Children with Down syndrome (DS) show a spectrum of clinical anomalies, including cognitive impairment, cardiac malformations, and craniofacial dysmorphy. Moreover, hematologists have also noted that these children commonly show macrocytosis, abnormal platelet counts, and an increased incidence of transient myeloproliferative disease (TMD), acute megakaryocytic leukemia (AMKL), and acute lymphoid leukemia (ALL). In this review, we summarize the clinical manifestations and characteristics of these leukemias, provide an update on therapeutic strategies and patient outcomes, and discuss the most recent advances in DS-leukemia research. With the increased knowledge of the way in which trisomy 21 affects hematopoiesis and the specific genetic mutations that are found in DS-associated leukemias, we are well on our way toward designing improved strategies for treating both myeloid and lymphoid malignancies in this high-risk population.

Figure 1

Diagram of Hsa21 and the regions of trisomy in the various mouse models of DS. Human chromosome 21 and specific genes that may contribute to the development of leukemia in children with DS are shown on the left. Syntenic regions on Mmu16, and the mouse models in which they exist in 3 copies, are depicted on the right. Note that the Tc1 mouse is trisomic for the majority of human chromosome 21. Mouse models outlined in red are discussed under “Utility of animal models of DS.”

Figure 2

Hypotheses to explain the pathogenesis of ALL in DS. (A) Constitutional trisomy 21 may enhance proliferation or survival of preleukemic lymphoid progenitors.
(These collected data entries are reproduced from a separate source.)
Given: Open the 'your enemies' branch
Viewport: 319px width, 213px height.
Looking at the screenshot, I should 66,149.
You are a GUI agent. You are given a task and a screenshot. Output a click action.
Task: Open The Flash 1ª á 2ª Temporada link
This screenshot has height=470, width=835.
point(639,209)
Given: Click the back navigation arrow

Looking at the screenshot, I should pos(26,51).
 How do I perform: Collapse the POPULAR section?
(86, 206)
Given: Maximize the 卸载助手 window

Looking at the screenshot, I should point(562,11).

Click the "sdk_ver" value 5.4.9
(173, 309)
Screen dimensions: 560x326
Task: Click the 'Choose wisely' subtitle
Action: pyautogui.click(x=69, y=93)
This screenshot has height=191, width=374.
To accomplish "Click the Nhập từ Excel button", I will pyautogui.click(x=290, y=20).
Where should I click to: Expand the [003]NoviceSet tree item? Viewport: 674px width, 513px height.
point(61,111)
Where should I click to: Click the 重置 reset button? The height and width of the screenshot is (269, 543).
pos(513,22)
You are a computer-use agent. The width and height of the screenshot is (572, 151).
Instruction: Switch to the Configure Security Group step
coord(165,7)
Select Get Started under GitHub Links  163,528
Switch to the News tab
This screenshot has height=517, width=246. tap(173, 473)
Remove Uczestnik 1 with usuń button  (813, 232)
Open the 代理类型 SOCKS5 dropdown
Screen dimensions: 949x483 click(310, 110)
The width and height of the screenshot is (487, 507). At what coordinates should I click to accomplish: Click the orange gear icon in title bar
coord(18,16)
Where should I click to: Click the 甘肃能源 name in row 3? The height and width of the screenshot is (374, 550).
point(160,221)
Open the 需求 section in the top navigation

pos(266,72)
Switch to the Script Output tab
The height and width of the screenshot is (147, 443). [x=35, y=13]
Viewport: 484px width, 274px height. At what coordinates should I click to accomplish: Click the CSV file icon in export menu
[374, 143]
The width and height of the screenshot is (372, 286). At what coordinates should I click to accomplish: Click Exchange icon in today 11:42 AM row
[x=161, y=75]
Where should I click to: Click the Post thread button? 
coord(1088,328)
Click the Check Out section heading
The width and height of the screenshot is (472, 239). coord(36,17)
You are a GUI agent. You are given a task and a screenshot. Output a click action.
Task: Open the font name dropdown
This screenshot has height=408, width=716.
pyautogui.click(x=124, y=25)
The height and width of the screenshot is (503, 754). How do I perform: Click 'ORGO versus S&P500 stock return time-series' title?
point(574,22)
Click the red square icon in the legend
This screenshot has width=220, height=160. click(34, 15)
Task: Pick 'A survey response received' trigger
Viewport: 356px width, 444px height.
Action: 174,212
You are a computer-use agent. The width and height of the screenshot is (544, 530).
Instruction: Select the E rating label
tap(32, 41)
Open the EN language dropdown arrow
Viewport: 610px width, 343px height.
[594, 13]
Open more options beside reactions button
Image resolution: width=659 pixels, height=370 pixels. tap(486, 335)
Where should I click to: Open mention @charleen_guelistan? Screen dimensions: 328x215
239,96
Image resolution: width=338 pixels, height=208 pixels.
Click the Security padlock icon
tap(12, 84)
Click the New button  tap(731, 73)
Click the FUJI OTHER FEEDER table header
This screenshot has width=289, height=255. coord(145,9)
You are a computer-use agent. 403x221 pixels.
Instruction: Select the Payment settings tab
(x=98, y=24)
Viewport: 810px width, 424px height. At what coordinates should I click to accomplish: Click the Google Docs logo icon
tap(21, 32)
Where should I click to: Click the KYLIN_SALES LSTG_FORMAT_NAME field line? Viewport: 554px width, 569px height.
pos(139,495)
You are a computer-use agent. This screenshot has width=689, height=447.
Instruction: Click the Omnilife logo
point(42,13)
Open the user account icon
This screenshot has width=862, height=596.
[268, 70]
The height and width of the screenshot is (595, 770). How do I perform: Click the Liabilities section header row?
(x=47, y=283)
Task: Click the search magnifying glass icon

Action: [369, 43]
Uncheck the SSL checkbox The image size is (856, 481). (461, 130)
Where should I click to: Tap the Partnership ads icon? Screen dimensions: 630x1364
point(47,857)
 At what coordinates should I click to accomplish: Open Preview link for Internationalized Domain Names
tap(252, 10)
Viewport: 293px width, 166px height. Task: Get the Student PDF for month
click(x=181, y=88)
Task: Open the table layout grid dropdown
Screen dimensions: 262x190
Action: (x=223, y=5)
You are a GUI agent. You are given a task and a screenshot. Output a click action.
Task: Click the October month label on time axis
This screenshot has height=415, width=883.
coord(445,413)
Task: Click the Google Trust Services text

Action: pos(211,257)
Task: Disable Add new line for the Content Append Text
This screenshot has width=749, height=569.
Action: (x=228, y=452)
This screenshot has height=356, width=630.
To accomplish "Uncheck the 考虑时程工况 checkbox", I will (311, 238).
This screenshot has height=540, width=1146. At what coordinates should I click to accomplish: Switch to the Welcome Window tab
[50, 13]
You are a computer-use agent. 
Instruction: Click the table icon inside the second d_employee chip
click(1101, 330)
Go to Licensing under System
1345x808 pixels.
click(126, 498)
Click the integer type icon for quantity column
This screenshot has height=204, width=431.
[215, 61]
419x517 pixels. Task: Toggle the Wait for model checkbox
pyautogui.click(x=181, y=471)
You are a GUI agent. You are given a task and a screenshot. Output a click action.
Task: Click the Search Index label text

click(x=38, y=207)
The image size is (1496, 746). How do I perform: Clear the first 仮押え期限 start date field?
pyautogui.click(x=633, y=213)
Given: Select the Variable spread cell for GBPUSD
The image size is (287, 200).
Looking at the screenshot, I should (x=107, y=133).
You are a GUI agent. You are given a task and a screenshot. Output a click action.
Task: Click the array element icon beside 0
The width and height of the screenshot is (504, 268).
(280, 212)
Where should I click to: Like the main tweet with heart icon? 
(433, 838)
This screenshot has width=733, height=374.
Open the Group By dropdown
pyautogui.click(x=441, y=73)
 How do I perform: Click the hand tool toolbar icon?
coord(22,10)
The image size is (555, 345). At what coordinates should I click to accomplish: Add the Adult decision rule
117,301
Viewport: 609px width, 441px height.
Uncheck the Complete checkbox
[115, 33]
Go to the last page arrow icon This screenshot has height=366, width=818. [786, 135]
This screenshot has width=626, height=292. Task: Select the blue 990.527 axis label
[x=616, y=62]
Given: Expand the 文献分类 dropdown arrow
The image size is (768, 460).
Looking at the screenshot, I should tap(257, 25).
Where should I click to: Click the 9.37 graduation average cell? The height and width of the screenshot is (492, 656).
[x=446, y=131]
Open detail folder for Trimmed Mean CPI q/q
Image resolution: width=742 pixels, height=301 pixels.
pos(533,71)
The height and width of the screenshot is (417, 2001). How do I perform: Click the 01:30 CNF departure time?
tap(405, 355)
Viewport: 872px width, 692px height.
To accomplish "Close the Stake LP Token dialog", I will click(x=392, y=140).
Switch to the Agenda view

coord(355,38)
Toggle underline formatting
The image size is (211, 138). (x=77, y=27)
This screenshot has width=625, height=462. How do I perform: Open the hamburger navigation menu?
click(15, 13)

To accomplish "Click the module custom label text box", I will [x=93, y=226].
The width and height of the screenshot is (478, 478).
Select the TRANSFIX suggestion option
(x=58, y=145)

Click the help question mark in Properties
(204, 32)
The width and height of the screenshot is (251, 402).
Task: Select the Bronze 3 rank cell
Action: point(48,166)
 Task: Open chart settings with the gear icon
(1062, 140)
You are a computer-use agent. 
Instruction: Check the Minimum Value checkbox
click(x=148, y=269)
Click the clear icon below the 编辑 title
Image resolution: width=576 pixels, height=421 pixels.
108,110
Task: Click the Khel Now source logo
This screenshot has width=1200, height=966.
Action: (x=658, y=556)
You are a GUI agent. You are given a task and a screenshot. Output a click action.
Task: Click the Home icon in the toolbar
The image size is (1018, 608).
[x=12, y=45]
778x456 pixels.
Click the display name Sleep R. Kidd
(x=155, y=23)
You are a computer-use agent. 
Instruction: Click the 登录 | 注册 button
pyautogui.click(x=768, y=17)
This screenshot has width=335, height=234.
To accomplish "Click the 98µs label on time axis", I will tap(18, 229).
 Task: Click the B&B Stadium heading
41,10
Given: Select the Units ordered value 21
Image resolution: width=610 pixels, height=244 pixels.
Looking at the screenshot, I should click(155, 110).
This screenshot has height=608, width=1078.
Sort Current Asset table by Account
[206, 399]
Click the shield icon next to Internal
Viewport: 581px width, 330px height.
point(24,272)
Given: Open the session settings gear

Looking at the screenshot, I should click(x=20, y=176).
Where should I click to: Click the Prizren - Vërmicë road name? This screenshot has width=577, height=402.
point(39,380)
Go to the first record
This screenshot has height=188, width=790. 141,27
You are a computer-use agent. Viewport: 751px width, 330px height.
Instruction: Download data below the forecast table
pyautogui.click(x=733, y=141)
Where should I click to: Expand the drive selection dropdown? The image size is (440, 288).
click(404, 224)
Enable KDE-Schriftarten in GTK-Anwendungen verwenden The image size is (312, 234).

An additional specific genetic event, such as a JAK2 mutation or additional chromosome X, cooperates with trisomy 21 to induce leukemia. This model is similar to the cooperation with GATA1 mutations in DS myeloid disorders. (B) The unique microenvironment in children with DS, caused by the presence of trisomy 21 in all body cells, results in an increased risk for usual childhood leukemogenic genetic events, such as TEL/AML1 and hyperdiploidy, and an increase in the common subtypes of childhood ALL. These 2 hypotheses are not mutually exclusive. Note that the latter model is speculative, but is presented as a hypothetical possibility to stimulate discussion and research in this area.